*Work request:*
Look through the listing below for the string "Toggle". Say how many lines hold it, and nothing else.

[Opening Data section]

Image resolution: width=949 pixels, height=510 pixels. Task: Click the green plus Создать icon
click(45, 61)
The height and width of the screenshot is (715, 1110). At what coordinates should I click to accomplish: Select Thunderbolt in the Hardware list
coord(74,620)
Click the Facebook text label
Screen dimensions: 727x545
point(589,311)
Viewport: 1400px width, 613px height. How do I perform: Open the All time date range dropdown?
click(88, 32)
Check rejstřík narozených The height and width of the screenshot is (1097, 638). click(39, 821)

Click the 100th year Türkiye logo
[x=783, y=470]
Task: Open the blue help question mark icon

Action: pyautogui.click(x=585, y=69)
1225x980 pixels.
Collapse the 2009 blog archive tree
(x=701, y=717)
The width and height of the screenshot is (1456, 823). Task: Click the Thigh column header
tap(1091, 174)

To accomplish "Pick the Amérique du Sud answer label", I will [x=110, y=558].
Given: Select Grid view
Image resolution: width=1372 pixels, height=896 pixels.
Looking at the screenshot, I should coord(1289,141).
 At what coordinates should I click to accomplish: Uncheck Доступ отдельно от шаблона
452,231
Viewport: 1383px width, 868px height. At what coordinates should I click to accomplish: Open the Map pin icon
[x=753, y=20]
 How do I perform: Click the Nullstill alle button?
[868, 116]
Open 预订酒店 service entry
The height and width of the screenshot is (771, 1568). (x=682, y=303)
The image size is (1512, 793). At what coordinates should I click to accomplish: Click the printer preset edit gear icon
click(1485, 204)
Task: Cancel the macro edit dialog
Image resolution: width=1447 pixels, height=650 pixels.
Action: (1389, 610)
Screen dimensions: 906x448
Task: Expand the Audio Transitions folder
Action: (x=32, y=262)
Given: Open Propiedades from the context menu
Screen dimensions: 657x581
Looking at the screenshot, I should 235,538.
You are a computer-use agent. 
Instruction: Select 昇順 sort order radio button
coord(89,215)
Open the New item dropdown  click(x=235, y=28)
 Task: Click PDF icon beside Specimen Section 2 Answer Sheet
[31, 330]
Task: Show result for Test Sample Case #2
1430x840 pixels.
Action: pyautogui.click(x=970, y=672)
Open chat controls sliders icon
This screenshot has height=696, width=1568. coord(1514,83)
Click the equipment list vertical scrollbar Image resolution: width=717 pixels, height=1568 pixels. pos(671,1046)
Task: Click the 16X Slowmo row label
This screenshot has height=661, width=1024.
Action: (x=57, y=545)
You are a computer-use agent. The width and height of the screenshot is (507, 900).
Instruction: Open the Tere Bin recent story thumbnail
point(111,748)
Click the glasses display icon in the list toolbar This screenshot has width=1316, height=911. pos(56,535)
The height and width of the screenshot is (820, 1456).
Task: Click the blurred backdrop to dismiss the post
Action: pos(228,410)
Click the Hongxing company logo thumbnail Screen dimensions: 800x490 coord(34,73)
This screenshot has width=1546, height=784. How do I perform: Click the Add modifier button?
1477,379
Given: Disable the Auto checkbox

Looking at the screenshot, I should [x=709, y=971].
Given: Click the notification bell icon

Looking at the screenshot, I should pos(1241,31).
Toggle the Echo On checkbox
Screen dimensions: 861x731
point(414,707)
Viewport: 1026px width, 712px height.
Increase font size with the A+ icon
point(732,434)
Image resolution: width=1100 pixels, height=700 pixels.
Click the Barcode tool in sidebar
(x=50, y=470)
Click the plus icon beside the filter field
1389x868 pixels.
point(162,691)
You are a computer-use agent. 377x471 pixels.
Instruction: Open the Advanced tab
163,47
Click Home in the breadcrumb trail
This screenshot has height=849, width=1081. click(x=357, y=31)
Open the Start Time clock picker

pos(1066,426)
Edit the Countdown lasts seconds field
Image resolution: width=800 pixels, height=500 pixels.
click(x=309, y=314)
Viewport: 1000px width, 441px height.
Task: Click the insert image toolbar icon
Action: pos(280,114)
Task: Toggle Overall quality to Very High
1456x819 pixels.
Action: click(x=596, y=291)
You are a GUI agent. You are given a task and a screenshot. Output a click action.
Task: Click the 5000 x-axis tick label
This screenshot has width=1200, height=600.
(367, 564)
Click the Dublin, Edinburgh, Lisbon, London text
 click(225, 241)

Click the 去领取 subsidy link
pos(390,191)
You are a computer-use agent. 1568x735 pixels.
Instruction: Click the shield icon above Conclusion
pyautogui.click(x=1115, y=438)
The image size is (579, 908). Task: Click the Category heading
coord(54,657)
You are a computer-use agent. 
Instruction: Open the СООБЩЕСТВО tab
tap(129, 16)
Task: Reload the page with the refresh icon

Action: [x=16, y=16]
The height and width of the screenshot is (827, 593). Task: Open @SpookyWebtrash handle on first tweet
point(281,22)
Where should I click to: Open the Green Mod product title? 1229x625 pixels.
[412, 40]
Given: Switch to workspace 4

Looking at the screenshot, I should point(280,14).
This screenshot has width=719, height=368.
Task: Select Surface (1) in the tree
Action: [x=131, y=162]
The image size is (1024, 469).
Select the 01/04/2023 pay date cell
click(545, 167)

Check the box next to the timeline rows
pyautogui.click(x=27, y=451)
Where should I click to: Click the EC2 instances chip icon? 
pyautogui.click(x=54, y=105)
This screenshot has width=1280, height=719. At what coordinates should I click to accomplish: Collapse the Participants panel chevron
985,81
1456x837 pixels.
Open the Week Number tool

[Closing Data section]

*Exercise output:*
2